SHORT TASK A: In the rows further down, quote everything from the line containing "You are a GUI" down to the line containing "[x=241, y=33]", including both of those lines.

─── QUOTED TEXT

4. Additional Indemnification Rights; Nonexclusivity.

(a) Scope. Notwithstanding any other provision of this Agreement, the Company hereby agrees to indemnify Indemnitee for liability arising out of or in connection with Indemnitee’s service as a director, officer, employee or agent of the Company or any Subsidiary to the fullest extent permitted by applicable law, notwithstanding that such indemnification is not specifically authorized by the other provisions of this Agreement, the Company’s Memorandum or Articles of Association, the constitutive documents of any relevant Subsidiary, or by statute. In the event of any change, after the date of this Agreement, in any applicable law, statute, or rule which expands the right of a Cayman Islands company to indemnify a director, officer, employee or agent of such company, such changes shall be, ipso facto, within the purview of Indemnitee’s rights and the Company’s obligations, under this Agreement. In the event of any change in any applicable law, statute or rule which narrows the right of a Cayman Islands company to indemnify a director, officer, employee or agent of such company, such changes, to the extent not otherwise required by such law, statute or rule to be applied to this Agreement shall have no effect on this Agreement or the parties’ rights and obligations hereunder.

(b) Nonexclusivity. The indemnification provided by this Agreement shall not be deemed exclusive of any rights to which an Indemnitee may be entitled under the Articles of

 

4


Association, any agreement, any vote of the members of the Company, any vote of the members or shareholders of any relevant Subsidiary, the Companies Law, or otherwise, both as to action in Indemnitee’s official capacity and as to action in another capacity while holding such office. The indemnification provided under this Agreement shall continue as to Indemnitee for any action taken or not taken while serving in an indemnified capacity even though he may have ceased to serve in such capacity at the time of any action, suit or other covered proceeding.

5. Partial Indemnification. If Indemnitee is entitled under any provision of this Agreement to indemnification by the Company for some or a portion of the expenses, judgments, fines or penalties actually or reasonably incurred by him in the investigation, defense, appeal or settlement of any civil or criminal action, suit or proceeding, but not, however, for the total amount thereof, the Company shall nevertheless indemnify Indemnitee for the portion of such expenses, judgments, fines or penalties to which Indemnitee is entitled.

6. Director and Officer Liability Insurance. The Company shall, from time to time, make the good faith determination whether or not it is practicable for the Company to obtain and maintain a policy or policies of insurance with reputable insurance companies providing directors and officers of the Company and its Subsidiaries with coverage for losses from wrongful acts, or to ensure the Company’s performance of its indemnification obligations under this Agreement. Among other considerations, the Company will weigh the costs of obtaining such insurance coverage against the protection afforded by such coverage. In all policies of director and officer liability insurance covering the directors and officers of the Company and its Subsidiaries, Indemnitee shall be named as an insured in such a manner to provide Indemnitee the same rights and benefits as are afforded to the most favorably insured of the directors and officers of the Company. Notwithstanding the foregoing, the Company shall not have any obligation to obtain or maintain such insurance if the Company determines in good faith that such insurance is not reasonably available, that the premium costs for such insurance are disproportionate to the amount of coverage provided, that the coverage provided by such insurance is limited by exclusions so as to provide an insufficient benefit, or if Indemnitee is covered by similar insurance maintained by a Subsidiary.

──────

SHORT TASK B: Print everything in the indemnification text above from "5. Partial Indemnification." down to "Indemnitee is entitled.".

─── MATERIAL PROVIDED

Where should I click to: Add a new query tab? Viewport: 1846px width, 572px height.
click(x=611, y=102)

──────
─── MATERIAL PROVIDED

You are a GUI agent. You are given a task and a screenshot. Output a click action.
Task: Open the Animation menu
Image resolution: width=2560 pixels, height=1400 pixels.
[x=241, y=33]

──────

TASK RESULT A:
You are a GUI agent. You are given a task and a screenshot. Output a click action.
Task: Open the Animation menu
Image resolution: width=2560 pixels, height=1400 pixels.
[x=241, y=33]

TASK RESULT B:
5. Partial Indemnification. If Indemnitee is entitled under any provision of this Agreement to indemnification by the Company for some or a portion of the expenses, judgments, fines or penalties actually or reasonably incurred by him in the investigation, defense, appeal or settlement of any civil or criminal action, suit or proceeding, but not, however, for the total amount thereof, the Company shall nevertheless indemnify Indemnitee for the portion of such expenses, judgments, fines or penalties to which Indemnitee is entitled.